Jonas was at a complete loss, did not know which way to turn. She pointed to the wall. Still Jonas was none the wiser, he stood there listening to the tinkling of the little fountain in among the plants, as if hoping it might inspire his imagination. Was he supposed to walk through the wall? Then he spied it. A door. He had never seen anything there before but a rug hanging on the wall, but this — he now noticed — exactly covered the door. The door handle had been there all the time, but it was almost invisible. It wasn’t unlike the secret doors in films set in old country houses or castles. It had never occurred to Jonas that of course there had to be other rooms in the flat.

‘It’s odd,’ Karen Mohr said when Jonas laughed and pointed at the door. ‘We’re always so interested in the room we happen to be in. In whether it consists of still smaller rooms, harbours secrets. We open drawers, peep behind the sofa. We are so intent on this that we don’t notice the secret doors in the room, which could lead us to great wings containing other rooms entirely. We all live in bigger houses than we imagine.’ On a later occasion — as she raised her eyes to her own portrait on the wall, sketched in Mougins before the war — she framed it in other, more personal, terms: ‘Our secret chambers lie not within us, but outside of us.’ For once her voice was husky with emotion.

As with her living room, he was not prepared for the sight which met his eyes when he walked through her bedroom door. In a way this came as an even greater surprise. Jonas came from a home almost devoid of books, although Rakel did own one work entitled My Treasury . This, Karen Mohr’s bedroom, truly was a treasury. Three of its walls were completely covered with bookcases which looked, with all their rows and rows of books, like brightly-coloured panels. Jonas had the impression of stepping into a warm, mystical forest. The bed was under the window. ‘I sleep well in there,’ he heard Karen say in the living room. Jonas could well understand that. This was how a bedroom ought to be: full of stories. Initially he just stood there staring. It immediately struck him that there was a connection between the two rooms, different thought they were. That this bedroom, with all these books, was the roots and the living room was the tree. Or maybe it was the other way round. The bedroom-cum-library was more like an interpretation of the living room. Her book collection had grown, blossomed, out of her thirst for understanding.

Or perhaps — it later occurred to him — all those books dealt with the search for someone who was worthy. It was as complex as that.
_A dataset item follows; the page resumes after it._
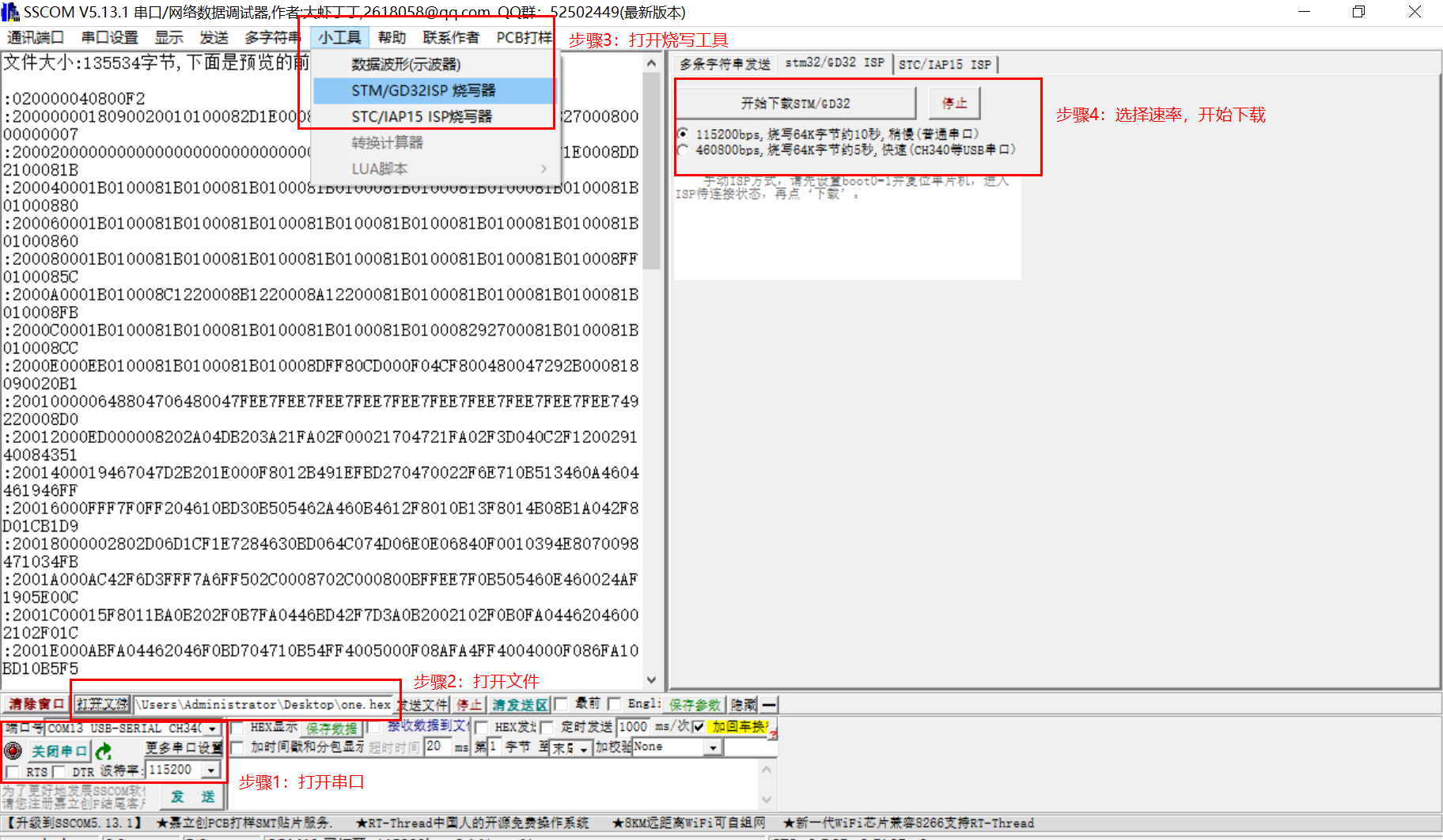This screenshot has width=1443, height=840.
Task: Click the 定时发送 1000 ms interval field
Action: [633, 726]
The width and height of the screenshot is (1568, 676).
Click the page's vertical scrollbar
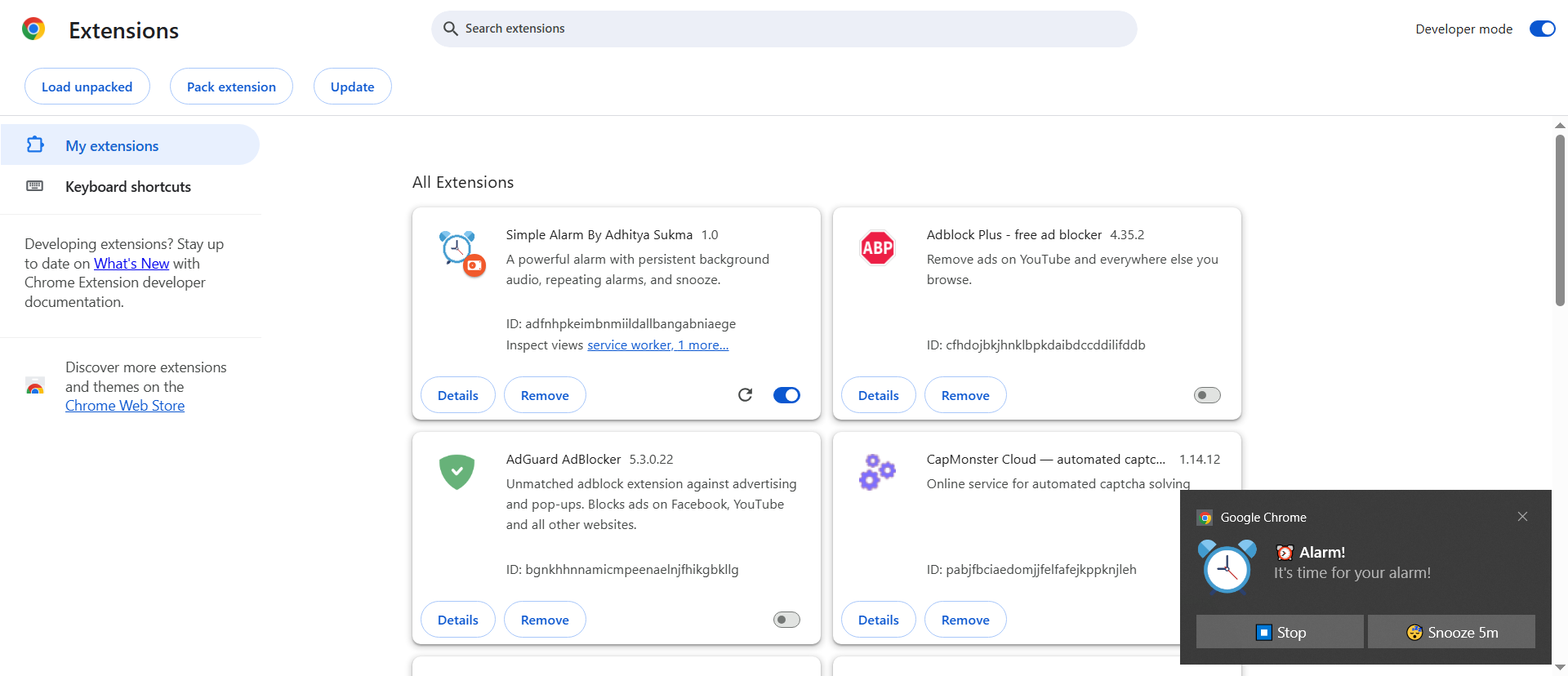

It took him a while to find Stendahl. On the left. But at her eye level. De l’Amour . Outside left, Jonas thought to himself. He had to stand on tiptoe to reach it. But it was wedged in tight: the shelf was crammed with volumes. He tugged and tugged, trying to pry the book free — only to end up working the whole shelf loose and bringing the entire row of books tumbling down on his head like a flock of wrathful birds. The ensuing din brought Karen Mohr rushing in, but she merely laughed when she saw what had happened. ‘Are you alright?’ she asked, still laughing. He gave his head a shake, dazed. The shelf must have been loose, she told him. There was something wrong with the screws that held the shelves in place. She should have had those bookcases fixed long ago.